Would you write out the entries below, every one of them, exactly?

(Data entries)
--- START ---

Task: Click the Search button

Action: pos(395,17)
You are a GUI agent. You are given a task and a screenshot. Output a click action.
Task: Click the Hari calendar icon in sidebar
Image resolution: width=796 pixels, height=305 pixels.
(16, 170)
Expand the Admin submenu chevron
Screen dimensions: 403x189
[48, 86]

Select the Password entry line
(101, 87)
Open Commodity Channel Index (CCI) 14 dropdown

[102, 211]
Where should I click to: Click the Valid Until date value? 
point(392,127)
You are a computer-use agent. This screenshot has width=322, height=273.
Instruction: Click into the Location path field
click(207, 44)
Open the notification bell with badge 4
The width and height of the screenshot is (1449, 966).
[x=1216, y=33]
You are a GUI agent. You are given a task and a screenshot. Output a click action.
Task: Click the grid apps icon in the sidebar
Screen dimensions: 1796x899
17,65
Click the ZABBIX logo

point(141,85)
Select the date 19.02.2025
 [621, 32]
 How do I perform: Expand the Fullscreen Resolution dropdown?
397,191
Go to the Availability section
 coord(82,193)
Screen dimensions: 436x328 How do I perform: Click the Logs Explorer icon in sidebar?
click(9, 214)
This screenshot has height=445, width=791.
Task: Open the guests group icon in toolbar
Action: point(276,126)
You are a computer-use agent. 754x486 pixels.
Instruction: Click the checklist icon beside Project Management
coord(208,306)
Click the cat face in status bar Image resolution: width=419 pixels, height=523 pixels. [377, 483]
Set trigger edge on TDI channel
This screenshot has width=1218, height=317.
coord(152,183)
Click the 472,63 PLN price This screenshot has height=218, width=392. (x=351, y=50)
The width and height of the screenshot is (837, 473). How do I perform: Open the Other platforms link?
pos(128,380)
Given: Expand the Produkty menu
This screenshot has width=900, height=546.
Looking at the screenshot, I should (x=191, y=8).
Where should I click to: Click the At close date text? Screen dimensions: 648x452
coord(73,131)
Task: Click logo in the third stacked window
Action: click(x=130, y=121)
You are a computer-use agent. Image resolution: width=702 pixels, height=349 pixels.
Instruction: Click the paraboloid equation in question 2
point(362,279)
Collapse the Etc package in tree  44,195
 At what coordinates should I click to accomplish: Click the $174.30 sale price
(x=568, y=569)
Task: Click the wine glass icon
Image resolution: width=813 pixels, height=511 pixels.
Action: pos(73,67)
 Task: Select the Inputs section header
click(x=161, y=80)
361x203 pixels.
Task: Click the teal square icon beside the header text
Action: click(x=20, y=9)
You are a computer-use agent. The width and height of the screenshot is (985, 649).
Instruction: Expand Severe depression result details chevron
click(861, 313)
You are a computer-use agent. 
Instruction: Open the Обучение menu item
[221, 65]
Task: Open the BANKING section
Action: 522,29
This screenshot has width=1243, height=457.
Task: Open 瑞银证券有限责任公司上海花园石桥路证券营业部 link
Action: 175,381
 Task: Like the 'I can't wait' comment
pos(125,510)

--- END ---

* _Answer_
Task: Click the Search button

Action: pos(395,17)
You are a GUI agent. You are given a task and a screenshot. Output a click action.
Task: Click the Hari calendar icon in sidebar
Image resolution: width=796 pixels, height=305 pixels.
(16, 170)
Expand the Admin submenu chevron
Screen dimensions: 403x189
[48, 86]

Select the Password entry line
(101, 87)
Open Commodity Channel Index (CCI) 14 dropdown

[102, 211]
Where should I click to: Click the Valid Until date value? 
point(392,127)
You are a computer-use agent. This screenshot has width=322, height=273.
Instruction: Click into the Location path field
click(207, 44)
Open the notification bell with badge 4
The width and height of the screenshot is (1449, 966).
[x=1216, y=33]
You are a GUI agent. You are given a task and a screenshot. Output a click action.
Task: Click the grid apps icon in the sidebar
Screen dimensions: 1796x899
17,65
Click the ZABBIX logo

point(141,85)
Select the date 19.02.2025
 [621, 32]
 How do I perform: Expand the Fullscreen Resolution dropdown?
397,191
Go to the Availability section
 coord(82,193)
Screen dimensions: 436x328 How do I perform: Click the Logs Explorer icon in sidebar?
click(9, 214)
This screenshot has height=445, width=791.
Task: Open the guests group icon in toolbar
Action: point(276,126)
You are a computer-use agent. 754x486 pixels.
Instruction: Click the checklist icon beside Project Management
coord(208,306)
Click the cat face in status bar Image resolution: width=419 pixels, height=523 pixels. [377, 483]
Set trigger edge on TDI channel
This screenshot has width=1218, height=317.
coord(152,183)
Click the 472,63 PLN price This screenshot has height=218, width=392. (x=351, y=50)
The width and height of the screenshot is (837, 473). How do I perform: Open the Other platforms link?
pos(128,380)
Given: Expand the Produkty menu
This screenshot has width=900, height=546.
Looking at the screenshot, I should (x=191, y=8).
Where should I click to: Click the At close date text? Screen dimensions: 648x452
coord(73,131)
Task: Click logo in the third stacked window
Action: click(x=130, y=121)
You are a computer-use agent. Image resolution: width=702 pixels, height=349 pixels.
Instruction: Click the paraboloid equation in question 2
point(362,279)
Collapse the Etc package in tree  44,195
 At what coordinates should I click to accomplish: Click the $174.30 sale price
(x=568, y=569)
Task: Click the wine glass icon
Image resolution: width=813 pixels, height=511 pixels.
Action: pos(73,67)
 Task: Select the Inputs section header
click(x=161, y=80)
361x203 pixels.
Task: Click the teal square icon beside the header text
Action: click(x=20, y=9)
You are a computer-use agent. The width and height of the screenshot is (985, 649).
Instruction: Expand Severe depression result details chevron
click(861, 313)
You are a computer-use agent. 
Instruction: Open the Обучение menu item
[221, 65]
Task: Open the BANKING section
Action: 522,29
This screenshot has width=1243, height=457.
Task: Open 瑞银证券有限责任公司上海花园石桥路证券营业部 link
Action: 175,381
 Task: Like the 'I can't wait' comment
pos(125,510)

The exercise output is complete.